• **Assignment**
Exactly the lines from the one containing "Where should I click to: Go" through the final line of the data below, with pictures omitted, make up the answer.

• **Source records**
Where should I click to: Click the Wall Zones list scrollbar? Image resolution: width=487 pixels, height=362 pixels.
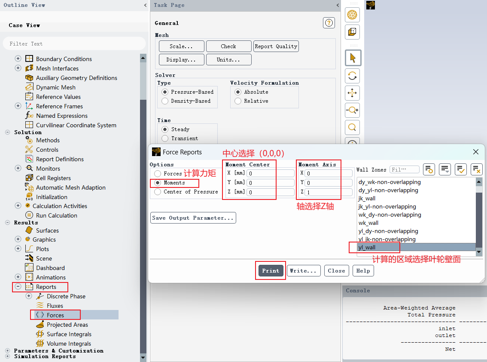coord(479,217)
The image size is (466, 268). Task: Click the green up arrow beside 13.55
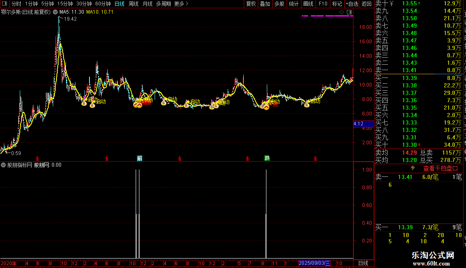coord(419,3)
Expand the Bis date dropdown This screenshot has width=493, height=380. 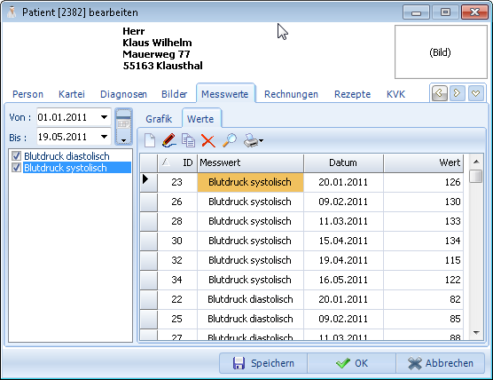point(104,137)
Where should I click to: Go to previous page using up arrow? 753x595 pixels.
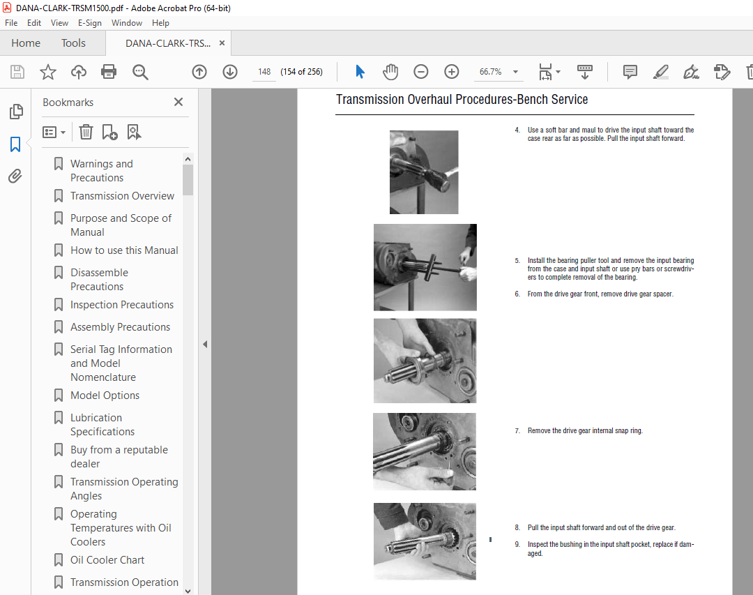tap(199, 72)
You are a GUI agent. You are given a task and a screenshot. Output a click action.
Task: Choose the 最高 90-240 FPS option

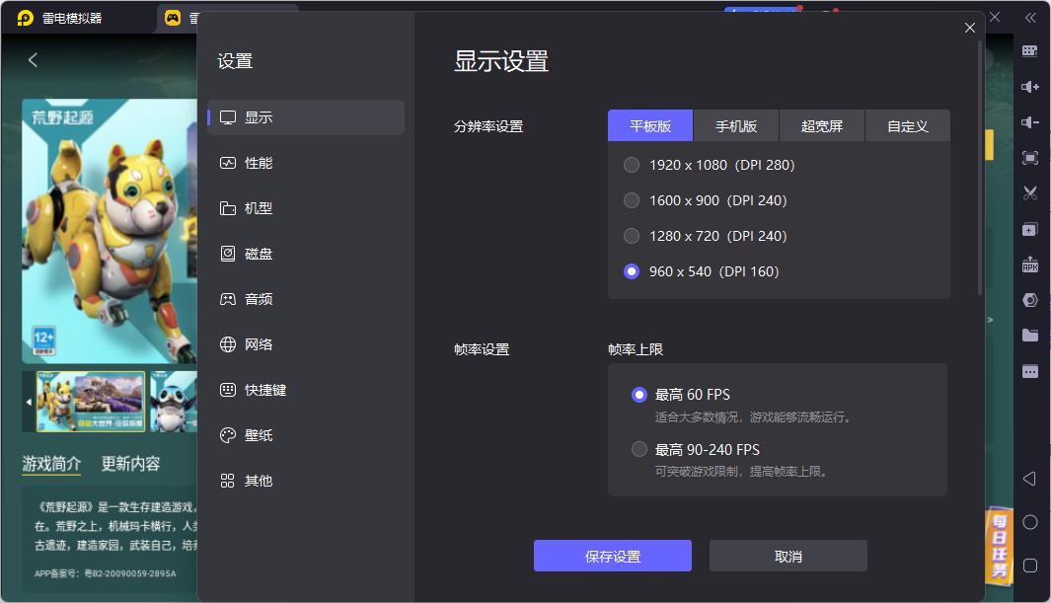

• **Output**
Where should I click to: Go to previous page using up arrow? 753x595 pixels.
tap(199, 72)
You are a GUI agent. You are given a task and a screenshot. Output a click action.
Task: Choose the 最高 90-240 FPS option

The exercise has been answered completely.